You have a good heart and that will bring you enormous benefits as well as your mom.
Have a nice day!
@justcrafttalk (108)
• United States
15 May 12
There's a reason for everything
I may not understand the reason but there' always something to be learned from any experience---good or bad
@GardenGerty (160696)
• United States
16 May 12
Forgive, as it would only hurt you to carry the burden of unforgiveness. However do remember this lesson and if asked again, think of a way to help without leaving yourself out on a limb. Calm your mother down as best you can, as she really cares about you, but dwelling on the negative will only hurt her in the long run. Be at peace with what has happened.
@sid556 (30960)
• United States
16 May 12
Hi Justcrafttalk,
we are about the same age..I'll be 56 next week. I think our mom's probably came from the same school of thought?? My mom used to say that to me all the time. I just could not stay mad at someone. I learned from the experience though and mostly something about the person. I can't hold grudges and I don't feel it is healthy to. I get angry and then I get over it and I make peace with the person that has skrewed me over. We won't be as close and I won't be as trusting with that person again but I don't see the point in being bitter and angry. I do know what your mom is saying.
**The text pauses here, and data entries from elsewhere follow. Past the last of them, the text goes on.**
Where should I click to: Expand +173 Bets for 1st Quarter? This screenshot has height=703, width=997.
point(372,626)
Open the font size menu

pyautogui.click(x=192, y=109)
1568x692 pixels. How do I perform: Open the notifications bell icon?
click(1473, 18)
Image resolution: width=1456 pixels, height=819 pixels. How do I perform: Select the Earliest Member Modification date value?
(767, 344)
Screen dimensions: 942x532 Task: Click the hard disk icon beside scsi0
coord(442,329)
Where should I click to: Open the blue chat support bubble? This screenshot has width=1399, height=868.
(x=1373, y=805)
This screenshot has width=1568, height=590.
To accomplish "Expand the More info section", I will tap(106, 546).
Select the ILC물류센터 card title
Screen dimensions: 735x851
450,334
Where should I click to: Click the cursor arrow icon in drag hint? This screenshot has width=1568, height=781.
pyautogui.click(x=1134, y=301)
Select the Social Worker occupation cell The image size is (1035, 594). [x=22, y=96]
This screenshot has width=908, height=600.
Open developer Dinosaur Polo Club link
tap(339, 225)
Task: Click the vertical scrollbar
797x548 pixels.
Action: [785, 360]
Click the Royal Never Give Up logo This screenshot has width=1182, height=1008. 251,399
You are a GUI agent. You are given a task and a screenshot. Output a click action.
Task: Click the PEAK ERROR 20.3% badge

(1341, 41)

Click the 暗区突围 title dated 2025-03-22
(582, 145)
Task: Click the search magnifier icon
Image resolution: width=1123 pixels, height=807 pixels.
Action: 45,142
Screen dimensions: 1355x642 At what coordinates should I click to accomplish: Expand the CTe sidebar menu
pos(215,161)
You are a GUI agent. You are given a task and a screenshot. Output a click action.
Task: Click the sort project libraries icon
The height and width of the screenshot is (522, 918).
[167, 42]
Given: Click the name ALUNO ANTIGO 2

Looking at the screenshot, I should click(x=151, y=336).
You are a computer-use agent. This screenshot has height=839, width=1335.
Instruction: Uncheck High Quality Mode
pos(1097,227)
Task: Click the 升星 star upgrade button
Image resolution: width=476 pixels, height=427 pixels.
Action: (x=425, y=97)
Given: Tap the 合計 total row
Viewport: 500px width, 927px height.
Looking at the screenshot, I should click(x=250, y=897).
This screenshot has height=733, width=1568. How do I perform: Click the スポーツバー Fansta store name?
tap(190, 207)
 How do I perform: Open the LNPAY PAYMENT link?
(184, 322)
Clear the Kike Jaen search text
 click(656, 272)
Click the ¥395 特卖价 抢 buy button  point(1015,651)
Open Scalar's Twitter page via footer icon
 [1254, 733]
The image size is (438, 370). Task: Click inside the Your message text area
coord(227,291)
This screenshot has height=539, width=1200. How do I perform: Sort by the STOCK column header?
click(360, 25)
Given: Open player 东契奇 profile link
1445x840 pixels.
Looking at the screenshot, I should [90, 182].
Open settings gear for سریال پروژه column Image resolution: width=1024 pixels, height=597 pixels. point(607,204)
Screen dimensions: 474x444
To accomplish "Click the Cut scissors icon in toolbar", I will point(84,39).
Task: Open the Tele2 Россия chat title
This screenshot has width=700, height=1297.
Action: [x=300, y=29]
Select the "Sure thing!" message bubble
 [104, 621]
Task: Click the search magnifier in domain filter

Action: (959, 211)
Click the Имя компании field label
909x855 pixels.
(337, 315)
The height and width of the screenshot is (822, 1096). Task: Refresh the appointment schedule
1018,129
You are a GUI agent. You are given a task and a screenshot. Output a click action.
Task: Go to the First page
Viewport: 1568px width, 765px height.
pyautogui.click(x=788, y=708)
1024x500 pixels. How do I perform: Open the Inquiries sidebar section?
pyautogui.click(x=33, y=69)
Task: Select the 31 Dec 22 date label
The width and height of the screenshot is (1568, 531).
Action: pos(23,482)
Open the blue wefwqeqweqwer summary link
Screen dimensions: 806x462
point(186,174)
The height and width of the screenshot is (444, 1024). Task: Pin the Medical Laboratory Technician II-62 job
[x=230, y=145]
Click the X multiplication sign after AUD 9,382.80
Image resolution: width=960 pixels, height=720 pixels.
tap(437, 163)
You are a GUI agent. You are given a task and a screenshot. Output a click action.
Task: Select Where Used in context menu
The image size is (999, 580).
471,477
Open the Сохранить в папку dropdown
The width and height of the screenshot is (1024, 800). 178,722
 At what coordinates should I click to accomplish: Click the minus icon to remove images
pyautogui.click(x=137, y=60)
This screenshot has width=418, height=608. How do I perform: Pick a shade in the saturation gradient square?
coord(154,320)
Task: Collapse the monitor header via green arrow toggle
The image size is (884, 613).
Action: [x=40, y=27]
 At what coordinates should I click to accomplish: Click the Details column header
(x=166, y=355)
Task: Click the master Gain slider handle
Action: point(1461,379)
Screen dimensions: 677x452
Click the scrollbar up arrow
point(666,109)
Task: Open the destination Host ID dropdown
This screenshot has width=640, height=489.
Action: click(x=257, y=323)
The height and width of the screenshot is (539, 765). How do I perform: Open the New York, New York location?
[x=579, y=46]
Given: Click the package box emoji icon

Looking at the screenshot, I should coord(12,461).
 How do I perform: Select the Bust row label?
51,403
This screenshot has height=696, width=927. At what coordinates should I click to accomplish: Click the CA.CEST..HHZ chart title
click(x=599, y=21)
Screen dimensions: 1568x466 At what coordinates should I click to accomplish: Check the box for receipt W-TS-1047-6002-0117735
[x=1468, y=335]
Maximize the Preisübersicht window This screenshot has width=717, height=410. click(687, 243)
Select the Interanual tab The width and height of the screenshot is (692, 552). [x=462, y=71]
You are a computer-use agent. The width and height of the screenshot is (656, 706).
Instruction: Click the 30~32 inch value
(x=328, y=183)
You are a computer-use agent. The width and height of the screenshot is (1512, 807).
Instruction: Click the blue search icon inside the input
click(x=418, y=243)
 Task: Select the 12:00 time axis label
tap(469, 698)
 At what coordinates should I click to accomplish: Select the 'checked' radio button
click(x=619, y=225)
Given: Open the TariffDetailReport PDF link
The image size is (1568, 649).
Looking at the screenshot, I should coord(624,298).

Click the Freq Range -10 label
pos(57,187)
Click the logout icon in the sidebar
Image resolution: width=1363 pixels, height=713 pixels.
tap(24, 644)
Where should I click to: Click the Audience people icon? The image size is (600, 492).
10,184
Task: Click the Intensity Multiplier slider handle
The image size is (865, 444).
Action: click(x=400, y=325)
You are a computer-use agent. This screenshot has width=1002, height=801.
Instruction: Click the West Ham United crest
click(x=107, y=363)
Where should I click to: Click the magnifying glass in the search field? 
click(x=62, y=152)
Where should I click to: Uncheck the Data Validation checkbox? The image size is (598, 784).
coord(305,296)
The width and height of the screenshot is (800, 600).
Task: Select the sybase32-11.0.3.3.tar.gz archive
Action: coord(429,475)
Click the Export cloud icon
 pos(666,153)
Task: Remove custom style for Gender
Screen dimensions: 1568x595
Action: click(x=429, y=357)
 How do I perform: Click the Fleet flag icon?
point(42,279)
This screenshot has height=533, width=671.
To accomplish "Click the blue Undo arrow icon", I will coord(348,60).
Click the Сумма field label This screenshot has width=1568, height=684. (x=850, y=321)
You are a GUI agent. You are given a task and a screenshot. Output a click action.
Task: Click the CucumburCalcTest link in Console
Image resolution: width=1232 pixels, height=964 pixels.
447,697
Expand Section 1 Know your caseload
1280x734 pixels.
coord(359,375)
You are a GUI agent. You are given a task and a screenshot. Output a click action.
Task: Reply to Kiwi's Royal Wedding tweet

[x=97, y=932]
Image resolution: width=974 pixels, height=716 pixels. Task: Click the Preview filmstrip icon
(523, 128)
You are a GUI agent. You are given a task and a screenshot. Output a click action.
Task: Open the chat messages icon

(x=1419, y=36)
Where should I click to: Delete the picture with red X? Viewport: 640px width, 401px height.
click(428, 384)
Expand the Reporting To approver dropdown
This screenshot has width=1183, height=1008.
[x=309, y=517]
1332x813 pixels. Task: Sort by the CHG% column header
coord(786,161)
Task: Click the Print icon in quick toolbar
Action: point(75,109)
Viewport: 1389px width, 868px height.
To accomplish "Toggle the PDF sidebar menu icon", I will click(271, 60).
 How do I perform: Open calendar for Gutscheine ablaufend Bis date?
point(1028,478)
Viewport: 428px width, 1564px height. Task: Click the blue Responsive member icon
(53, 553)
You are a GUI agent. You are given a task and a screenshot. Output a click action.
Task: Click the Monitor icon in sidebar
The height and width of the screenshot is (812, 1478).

People who are so nice that they go out of their way and do things that others would say no to...lend money when others would not...well, those are the people that get sht on more than others so yes..I get where your mom is coming from. On the other hand, we are the ones that get to meet the ones that truly appreciate what we do and love us for it. Those are the ones that will be there for us if we ever (and we probably will) be in need. If we didn't take the risk of getting skrewed over, we'd never meet these people. The people that put us down for being "too nice" just don't have a clue to what they are missing out on.
@NailTech (6874)
• United States
15 May 12
Yes it is possible to be too nice. My dad and I are two examples of it here at home. Thus we get run over by the other two here that are not too nice. They are downright rude in fact at times. Just today my mom was furious with dad just cause he had asked her to call him when she's ready to go to the PO, like she always does with him. Today though she got some kind of "energy" booster so to speak and started cleaning the bathroom really early before her hours of TV shows started, and I couldn't understand her. She has been complaining about anything and everything lately again anyways after a month without it after she found out I had a cyst on my ovary. I knew it wouldn't last. Besides the fact she is not taking her high blood pressure pills this week due to the insurance saying she can't have them just yet again. I thought Oh great this is gonna go over real well with her and her damm moods, and I was right. She's been a royal b-i-tch a few times this week again. Anyways, your mom is very protective of you, more than what my mom ever was most of the time, so just cherish her and be glad you don't have a mum like I do, trust me. She is the type to want to divorce a guy just cause he got laid off his job. She wants everyone to care for her and is not the real motherly type. I don't know why she even wanted kids. She would have been mad at me instead of my friend if I was in your situation and blamed me for being so stupid. That is the way she rolls.
@Lance26 (956)
• Philippines
15 May 12
If that same experience ever told to me by any of my relatives or friends, possible might reacted the same as your mother. That's an initial reaction. Imagine, you lost almost everything and you just forgive her that easily? I will be as mad as her, but in the long run I would able to understand as you are indeed a good friend.